If you missed Stir Up Sunday this year so no homemade Christmas Pudding or Fruitcake on your holiday sweets table, you can always impress your family and guests with another English tradition, the Yule Log cake or bûche de Noël as it is known to the French. Essentially it is a rolled sponge cake decorated to look like a tree branch, with the added fun of adding meringue decorations such as mushrooms and/or holly sprigs, and any other sort of edible decoration.
The history of the Yule log cake dates back well before the medieval era. Celtic Brits and Gaelic Europeans would gather to welcome the winter solstice in December. There would be feasts celebrating Winter solstice when the days would start to become longer. The Yule log came into practice as a means to cleanse the air of the previous year’s events and to usher in the Spring. Families would burn huge logs decorated with holly, pinecones or ivy over the twelve days of Christmas. Wine and salt were also often used to anoint the logs. Once burned, the remaining log was kept for the next year, and the log’s ashes were valuable treasures said to have medicinal benefits and to guard against evil. The practice of the Yule log continued with the advent of Christianity, albeit on a smaller scale.

§ EXTRACTED RECORDS

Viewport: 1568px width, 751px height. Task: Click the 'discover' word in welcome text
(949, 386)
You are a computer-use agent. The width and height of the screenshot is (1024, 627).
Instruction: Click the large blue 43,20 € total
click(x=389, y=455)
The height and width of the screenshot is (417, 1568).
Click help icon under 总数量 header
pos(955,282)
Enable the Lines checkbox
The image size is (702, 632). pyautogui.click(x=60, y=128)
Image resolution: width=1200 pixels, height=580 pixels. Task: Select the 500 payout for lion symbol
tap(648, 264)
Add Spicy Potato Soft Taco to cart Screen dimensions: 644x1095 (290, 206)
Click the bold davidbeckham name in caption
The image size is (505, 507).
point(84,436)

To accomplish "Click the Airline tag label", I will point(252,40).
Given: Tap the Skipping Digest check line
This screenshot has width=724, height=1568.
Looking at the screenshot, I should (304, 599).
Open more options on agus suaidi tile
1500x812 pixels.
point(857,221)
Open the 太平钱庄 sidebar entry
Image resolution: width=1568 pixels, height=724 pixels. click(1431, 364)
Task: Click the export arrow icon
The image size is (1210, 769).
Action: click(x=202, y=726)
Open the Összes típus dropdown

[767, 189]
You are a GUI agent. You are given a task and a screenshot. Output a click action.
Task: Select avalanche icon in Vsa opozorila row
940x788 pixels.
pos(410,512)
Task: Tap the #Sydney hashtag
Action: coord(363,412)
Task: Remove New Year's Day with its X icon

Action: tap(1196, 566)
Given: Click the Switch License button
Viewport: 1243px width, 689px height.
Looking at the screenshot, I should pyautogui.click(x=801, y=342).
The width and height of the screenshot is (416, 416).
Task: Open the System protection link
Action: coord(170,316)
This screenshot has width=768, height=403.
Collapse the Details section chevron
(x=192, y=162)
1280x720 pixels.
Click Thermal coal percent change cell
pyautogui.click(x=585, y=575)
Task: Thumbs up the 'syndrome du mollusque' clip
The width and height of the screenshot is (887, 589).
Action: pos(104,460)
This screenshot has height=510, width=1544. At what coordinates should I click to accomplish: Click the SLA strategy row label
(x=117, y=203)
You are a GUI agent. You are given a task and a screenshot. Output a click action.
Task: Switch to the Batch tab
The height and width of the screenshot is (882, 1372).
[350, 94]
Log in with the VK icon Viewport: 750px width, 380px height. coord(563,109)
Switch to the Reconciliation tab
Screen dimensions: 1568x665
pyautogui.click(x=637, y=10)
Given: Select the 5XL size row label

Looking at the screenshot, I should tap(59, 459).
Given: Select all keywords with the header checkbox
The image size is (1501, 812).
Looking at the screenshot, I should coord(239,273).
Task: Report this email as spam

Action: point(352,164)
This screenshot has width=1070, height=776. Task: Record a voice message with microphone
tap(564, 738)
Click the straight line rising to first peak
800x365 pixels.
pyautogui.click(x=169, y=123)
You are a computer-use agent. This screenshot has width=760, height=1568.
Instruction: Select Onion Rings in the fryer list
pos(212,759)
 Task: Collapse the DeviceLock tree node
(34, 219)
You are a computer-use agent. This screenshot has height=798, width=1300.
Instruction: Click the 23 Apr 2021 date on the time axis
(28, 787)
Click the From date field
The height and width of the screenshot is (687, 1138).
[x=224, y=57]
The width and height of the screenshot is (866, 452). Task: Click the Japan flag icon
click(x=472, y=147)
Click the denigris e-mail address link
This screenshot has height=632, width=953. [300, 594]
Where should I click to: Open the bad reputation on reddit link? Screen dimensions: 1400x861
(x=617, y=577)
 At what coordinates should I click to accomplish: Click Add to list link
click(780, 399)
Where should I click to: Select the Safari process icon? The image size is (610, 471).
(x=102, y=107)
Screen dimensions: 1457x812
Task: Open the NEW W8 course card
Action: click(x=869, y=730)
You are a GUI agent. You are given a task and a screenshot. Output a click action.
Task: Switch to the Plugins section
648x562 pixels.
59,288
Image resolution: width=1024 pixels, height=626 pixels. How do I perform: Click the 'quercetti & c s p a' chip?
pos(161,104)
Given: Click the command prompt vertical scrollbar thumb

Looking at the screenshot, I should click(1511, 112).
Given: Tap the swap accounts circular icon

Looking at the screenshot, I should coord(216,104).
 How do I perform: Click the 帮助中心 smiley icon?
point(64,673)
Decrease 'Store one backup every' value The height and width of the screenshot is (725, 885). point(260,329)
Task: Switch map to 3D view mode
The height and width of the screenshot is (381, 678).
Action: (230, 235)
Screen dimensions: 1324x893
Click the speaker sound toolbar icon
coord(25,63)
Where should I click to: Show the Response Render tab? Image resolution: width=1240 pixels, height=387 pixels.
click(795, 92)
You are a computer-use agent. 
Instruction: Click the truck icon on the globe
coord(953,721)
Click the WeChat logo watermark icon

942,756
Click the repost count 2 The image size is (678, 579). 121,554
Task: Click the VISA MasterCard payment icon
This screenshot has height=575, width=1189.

§ HOW TO COMPLETE THIS TASK
Continue the Yule log cake text above, starting right after its last sentence.

§ TASK OUTPUT
Families may have burned a log on Christmas Eve, but smaller hearths became the norm so huge logs were impractical. Those small hearths, however, were perfect for baking cakes. We don’t know who exactly made the first Yule log cake, but judging from the individual ingredients it could have been as early as the 1600s. Marzipan and meringue decorations, two of the most popular choices for Yule logs, appeared on many a medieval table. Sponge cake, which often constitutes the base of the log, is one of the oldest cakes still made today.